Ecouter Mozart ne rend pas plus intelligent

Contrairement à une pensée répandue depuis une étude publiée en 1993, écouter Mozart ne rend finalement pas plus intelligent, ont conclu lundi des chercheurs autrichiens.

Une équipe de la faculté de psychologie de Vienne a compilé les résultats des études cherchant à reproduire l'"effet Mozart" depuis 1993 et n'a pas trouvé de preuve significative de l'existence de ce phénomène, a indiqué l'université dans un communiqué.

Des chercheurs de l'Université de Californie avaient, il y a 17 ans, montré qu'un groupe d'adolescents avaient obtenu de meilleurs résultats à des tests de raisonnement après avoir écouté la Sonate pour deux pianos en ré majeur de Mozart (1781) que ceux qui avaient écouté autre chose ou étaient simplement restés dans une salle silencieuse.

Des quelque 3.000 cas compilés dans pas moins de quarante études dans divers pays, l'équipe de l'université de Vienne n'a pas pu dégager une preuve de l'existence de l'"effet Mozart".   "Ceux qui ont écouté de la musique, Mozart ou autre chose - Bach, Pearl Jam - ont de meilleurs résultats que ceux du groupe silencieux.
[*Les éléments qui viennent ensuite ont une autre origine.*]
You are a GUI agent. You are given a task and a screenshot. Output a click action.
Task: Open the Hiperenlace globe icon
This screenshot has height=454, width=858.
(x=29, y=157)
Mais on sait déjà qu'une personne est plus performante s'il y a un stimulus", explique Jakob Pietschnig, qui a dirigé l'étude.

Belga
      L'étude de 1993 n'a porté que sur 36 étudiants, a rappelé M. Pietschnig,
dont l'étude statistique visait justement à réduire la possible marge d'erreur.
      M. Pietschnig a également souligné que l'étude californienne est un cas
typique de publication biaisée : une étude avec un résultat positif a plus de
chances d'être sélectionnée par les revues scientifiques qu'une étude avec un
résultat négatif.
      La publication dans la revue Nature de l'étude sur l'"effet Mozart" en
1993 a eu un impact considérable dans l'opinion publique, conduisant des
crèches américaines à diffuser quotidiennement de la musique classique ou la
Georgie à offrir un CD de musique classique à chaque nouveau-né.
      L'"effet Mozart" figure en 6e position de la listes de légendes dressée
par le psychologue américain Scott E. Lilienfeld "50 grands mythes de la
psychologie populaire" ("50 Great Myths of Popular Psychology", 2009).